**SUPPLIED RECORDS**
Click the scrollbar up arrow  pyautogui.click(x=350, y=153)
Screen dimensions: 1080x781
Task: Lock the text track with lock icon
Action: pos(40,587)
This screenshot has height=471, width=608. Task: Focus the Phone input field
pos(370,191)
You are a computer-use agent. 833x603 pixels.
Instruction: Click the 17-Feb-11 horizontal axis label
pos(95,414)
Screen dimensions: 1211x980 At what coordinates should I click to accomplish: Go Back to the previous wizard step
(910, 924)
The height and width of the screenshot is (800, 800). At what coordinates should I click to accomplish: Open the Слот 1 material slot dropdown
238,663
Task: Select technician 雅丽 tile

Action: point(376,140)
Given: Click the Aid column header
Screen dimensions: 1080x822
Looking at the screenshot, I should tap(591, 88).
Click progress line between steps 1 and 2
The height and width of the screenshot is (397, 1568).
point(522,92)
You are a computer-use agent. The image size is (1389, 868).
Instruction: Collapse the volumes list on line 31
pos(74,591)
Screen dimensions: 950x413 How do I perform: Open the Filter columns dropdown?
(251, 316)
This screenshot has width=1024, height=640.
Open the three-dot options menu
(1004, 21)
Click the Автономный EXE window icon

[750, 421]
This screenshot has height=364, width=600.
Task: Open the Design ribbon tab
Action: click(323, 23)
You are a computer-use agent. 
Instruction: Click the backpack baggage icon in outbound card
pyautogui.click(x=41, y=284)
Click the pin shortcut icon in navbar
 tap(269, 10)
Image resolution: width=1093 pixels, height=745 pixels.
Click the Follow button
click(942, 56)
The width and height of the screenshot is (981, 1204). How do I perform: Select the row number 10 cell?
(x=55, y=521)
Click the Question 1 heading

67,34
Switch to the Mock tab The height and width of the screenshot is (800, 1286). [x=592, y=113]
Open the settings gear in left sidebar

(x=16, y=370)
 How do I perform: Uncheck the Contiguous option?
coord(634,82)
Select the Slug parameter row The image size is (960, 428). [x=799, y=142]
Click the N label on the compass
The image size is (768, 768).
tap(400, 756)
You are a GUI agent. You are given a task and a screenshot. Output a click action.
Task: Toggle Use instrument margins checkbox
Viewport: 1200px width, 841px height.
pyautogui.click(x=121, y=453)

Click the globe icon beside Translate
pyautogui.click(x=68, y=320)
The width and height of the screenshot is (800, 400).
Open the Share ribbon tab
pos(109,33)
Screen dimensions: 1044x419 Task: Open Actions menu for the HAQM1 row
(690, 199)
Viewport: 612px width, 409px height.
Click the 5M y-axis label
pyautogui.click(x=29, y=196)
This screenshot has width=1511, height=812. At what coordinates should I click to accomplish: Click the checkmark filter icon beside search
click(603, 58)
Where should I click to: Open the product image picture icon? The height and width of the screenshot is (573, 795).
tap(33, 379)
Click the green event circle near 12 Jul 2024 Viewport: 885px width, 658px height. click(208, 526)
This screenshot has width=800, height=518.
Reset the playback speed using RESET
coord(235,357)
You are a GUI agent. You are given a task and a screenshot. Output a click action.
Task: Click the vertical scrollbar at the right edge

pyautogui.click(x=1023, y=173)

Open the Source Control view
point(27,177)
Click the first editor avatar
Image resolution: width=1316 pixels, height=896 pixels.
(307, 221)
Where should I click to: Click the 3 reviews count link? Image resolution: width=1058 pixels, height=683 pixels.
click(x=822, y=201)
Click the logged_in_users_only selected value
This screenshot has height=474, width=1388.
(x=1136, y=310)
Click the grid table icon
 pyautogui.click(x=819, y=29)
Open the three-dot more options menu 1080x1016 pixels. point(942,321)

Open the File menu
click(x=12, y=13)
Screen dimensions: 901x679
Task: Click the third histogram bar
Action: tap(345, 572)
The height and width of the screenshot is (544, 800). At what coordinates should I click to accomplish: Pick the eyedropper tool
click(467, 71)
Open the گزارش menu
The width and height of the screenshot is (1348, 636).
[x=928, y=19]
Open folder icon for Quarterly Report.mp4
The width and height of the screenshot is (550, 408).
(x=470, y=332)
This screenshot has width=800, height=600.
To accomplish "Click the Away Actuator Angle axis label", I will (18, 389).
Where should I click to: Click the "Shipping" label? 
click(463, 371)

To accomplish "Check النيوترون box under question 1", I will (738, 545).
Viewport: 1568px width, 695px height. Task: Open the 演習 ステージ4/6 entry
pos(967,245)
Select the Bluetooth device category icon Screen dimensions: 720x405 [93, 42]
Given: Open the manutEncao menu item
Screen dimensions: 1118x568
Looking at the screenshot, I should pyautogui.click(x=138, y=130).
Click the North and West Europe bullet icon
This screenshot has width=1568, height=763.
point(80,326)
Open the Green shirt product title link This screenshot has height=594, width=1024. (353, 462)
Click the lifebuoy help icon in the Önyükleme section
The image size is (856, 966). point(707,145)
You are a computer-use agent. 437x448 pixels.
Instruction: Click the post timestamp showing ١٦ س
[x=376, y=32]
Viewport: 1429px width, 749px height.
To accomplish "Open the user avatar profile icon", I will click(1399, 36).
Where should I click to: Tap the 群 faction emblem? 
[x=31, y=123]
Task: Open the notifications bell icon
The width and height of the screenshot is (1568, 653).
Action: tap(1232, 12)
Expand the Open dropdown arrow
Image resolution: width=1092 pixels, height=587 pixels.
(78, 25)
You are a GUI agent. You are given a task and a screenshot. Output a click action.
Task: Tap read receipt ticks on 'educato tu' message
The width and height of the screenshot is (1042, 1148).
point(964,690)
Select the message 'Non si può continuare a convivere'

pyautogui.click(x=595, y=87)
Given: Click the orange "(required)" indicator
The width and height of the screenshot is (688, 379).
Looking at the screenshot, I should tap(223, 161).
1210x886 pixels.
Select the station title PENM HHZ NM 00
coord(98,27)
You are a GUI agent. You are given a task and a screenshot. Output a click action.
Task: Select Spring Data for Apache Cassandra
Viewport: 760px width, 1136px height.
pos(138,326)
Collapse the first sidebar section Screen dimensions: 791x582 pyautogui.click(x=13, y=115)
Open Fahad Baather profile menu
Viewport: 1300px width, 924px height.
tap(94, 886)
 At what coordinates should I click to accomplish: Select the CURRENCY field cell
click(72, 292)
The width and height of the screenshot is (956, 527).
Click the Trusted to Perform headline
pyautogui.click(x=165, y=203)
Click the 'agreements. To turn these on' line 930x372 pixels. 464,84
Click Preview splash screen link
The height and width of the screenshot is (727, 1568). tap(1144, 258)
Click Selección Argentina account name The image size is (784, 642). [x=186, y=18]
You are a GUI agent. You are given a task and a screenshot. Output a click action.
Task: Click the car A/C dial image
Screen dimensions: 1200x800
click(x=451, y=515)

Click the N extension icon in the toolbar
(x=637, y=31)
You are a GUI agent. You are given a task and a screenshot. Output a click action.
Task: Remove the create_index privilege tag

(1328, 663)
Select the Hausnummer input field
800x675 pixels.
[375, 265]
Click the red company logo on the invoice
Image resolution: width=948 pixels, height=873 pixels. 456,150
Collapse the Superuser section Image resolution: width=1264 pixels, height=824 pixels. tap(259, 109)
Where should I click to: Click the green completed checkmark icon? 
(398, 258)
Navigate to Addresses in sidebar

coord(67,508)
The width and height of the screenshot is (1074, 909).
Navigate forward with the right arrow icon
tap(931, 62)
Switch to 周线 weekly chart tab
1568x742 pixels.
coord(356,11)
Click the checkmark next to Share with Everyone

**THE TASK**
Transcribe, exactly and without additions, the lines of the records above, beginning with the line that contains "Click the Follow button" and ending with the line that contains "Click the N label on the compass", both included.

**SOLUTION FOR THIS EXERCISE**
Click the Follow button
click(942, 56)
The width and height of the screenshot is (981, 1204). How do I perform: Select the row number 10 cell?
(x=55, y=521)
Click the Question 1 heading

67,34
Switch to the Mock tab The height and width of the screenshot is (800, 1286). [x=592, y=113]
Open the settings gear in left sidebar

(x=16, y=370)
 How do I perform: Uncheck the Contiguous option?
coord(634,82)
Select the Slug parameter row The image size is (960, 428). [x=799, y=142]
Click the N label on the compass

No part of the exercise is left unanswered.